**Passage provided**:
---
IN THE HIGH COURT OF KERALA AT ERNAKULAM
DR. KAUSER EDAPPAGATH, J
PONRAJ – Appellant
Versus
STATE OF KERALA – Respondent
BAIL APPL. NO. 756 OF 2026 | CRIME NO.1792/2024



Advocates:
For the Appellants/Petitioners: SRI.T.B.SHAJIMON, SMT.GOVINDU P.RENUKADEVI
For the Respondents: SRI.K.A. NOUSHAD, SR.PP

Substantial change in circumstances is required for a second bail application to be considered for pre-arrest bail.

Headnote:The judgment addresses a second bail application under Section 482 of BNSS, outlining that the applicant is accused of cheating through share trading. The court finds insufficient new circumstances to merit a review of the earlier bail rejection. It emphasizes the need for a significant change in facts for considering subsequent bail applications. The application is ultimately dismissed but grants the applicant a week's time to comply with a notice from the investigating officer.

Table of Content
1. standard for granting pre-arrest bail requires careful consideration. (Para 1 , 4 , 7)
2. facts establishing the need for bail necessity test. (Para 2 , 3 , 10)
3. arguments on applicant's innocence versus prosecution's claims. (Para 5 , 6)
4. provisions for filing subsequent applications and necessity for change in circumstance. (Para 9)

ORDER

This is the second bail application filed under Section 482 of the Bharatiya Nagarik Suraksha Sanhita, 2023 (for short, BNSS ), seeking pre-arrest bail.

2. The applicant is the sole accused in Crime No.1792/2024 of Changanassery Police Station, Kottayam District. The offence alleged is punishable under Section 318 (4) of the Bharatiya Nyaya Sanhita, 2023.

3. The prosecution case in short is that the defacto complainant was induced through WhatsApp by the applicant to join a share trading group promising huge returns and thereafter the defacto complainant had, during the period from 16.8.2024 and 6.9.2024, transferred an amount of ₹99 lakhs through Bank and thereby cheated the defacto complainant.
---
**Listed entries**:

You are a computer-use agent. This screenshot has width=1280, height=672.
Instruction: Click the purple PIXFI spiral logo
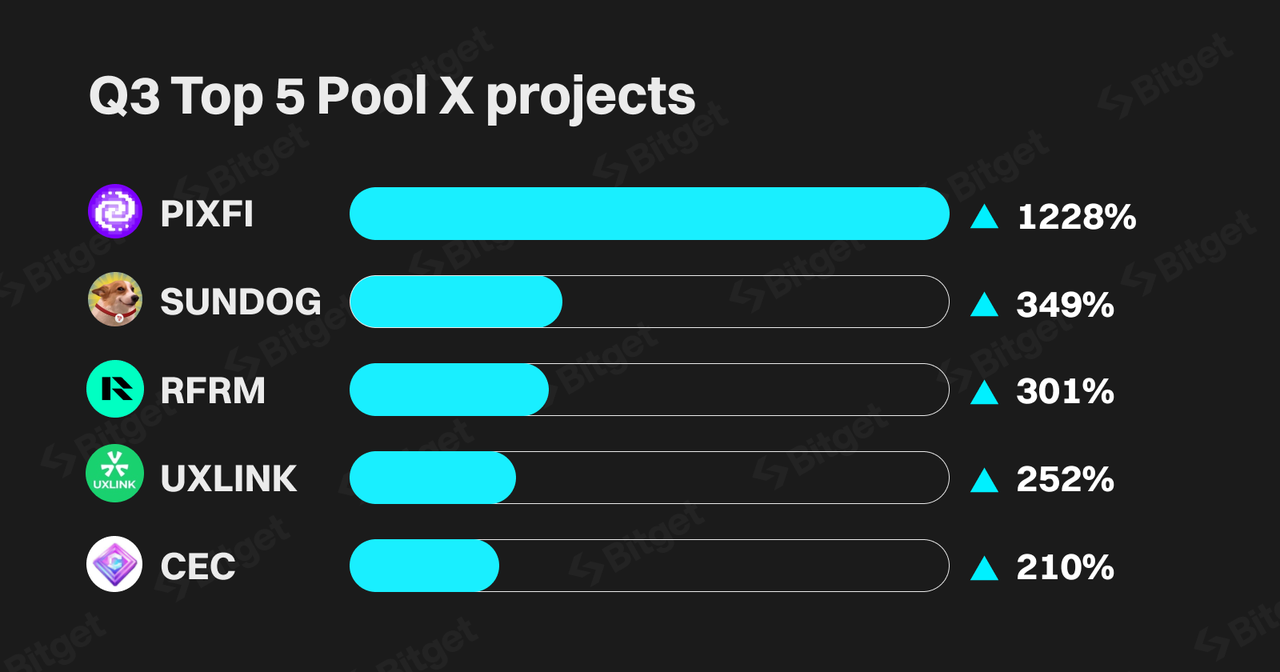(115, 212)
---
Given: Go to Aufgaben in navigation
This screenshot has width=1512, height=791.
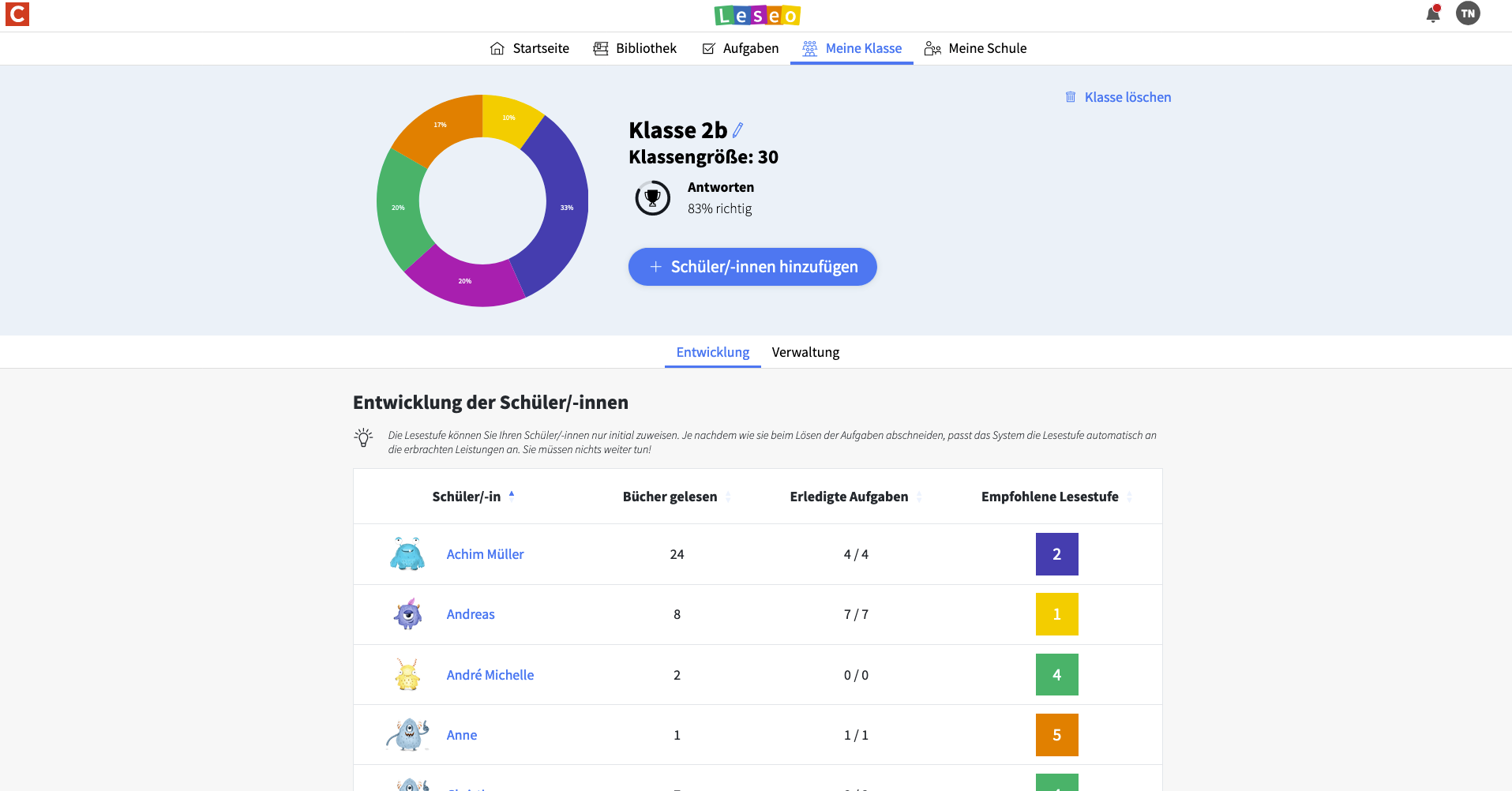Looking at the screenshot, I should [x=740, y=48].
---
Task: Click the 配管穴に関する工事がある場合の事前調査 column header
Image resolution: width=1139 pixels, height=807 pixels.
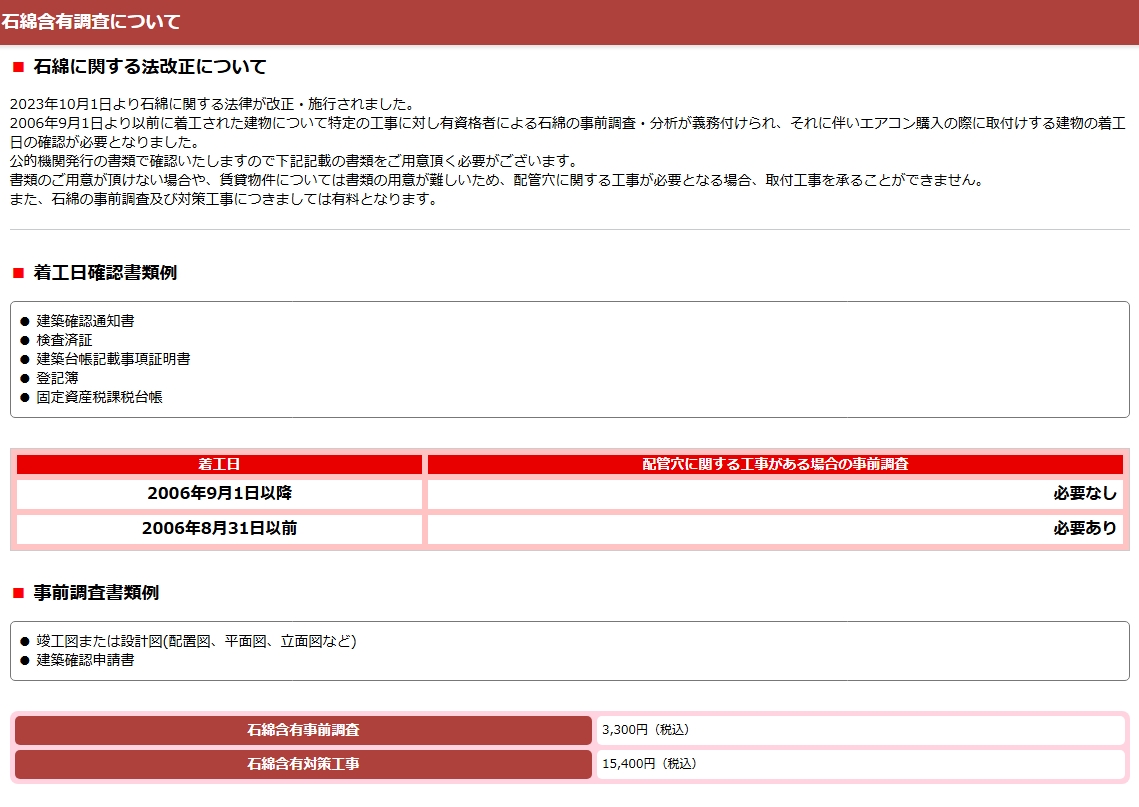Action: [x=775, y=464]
---
**Written task**:
Can you carry the Kerala High Court bail order forward from its last sentence and write the paragraphs that follow?

**Answer to the exercise**:
4. I have heard Sri.T.B. Shajimon, the learned counsel for the applicant and Sri.K.A. Noushad, the learned Senior Public Prosecutor. Perused the case diary.

5. The learned counsel for the applicant submitted that the applicant is innocent and he has been falsely implicated in the case. The counsel further submitted that no materials are on record to connect the applicant with the alleged crime; hence, he is entitled to bail.

6. On the other hand, the learned Senior Public Prosecutor submitted that the alleged incident occurred as a part of the intentional criminal act of the applicant, and if he is released on bail, it will affect the course of the investigation. The learned Senior Public Prosecutor has pointed out that the applicant has not pleaded or established any change in circumstances of the case since the dismissal of the first bail application filed by him. The learned Senior Public Prosecutor also submitted that, in the earlier proceedings, all the points available to the applicant has been urged and negatived by this court. In the absence of any change in fact situation or in law after the dismissal of the first application, the second application is not maintainable, submitted the learned Senior Public Prosecutor.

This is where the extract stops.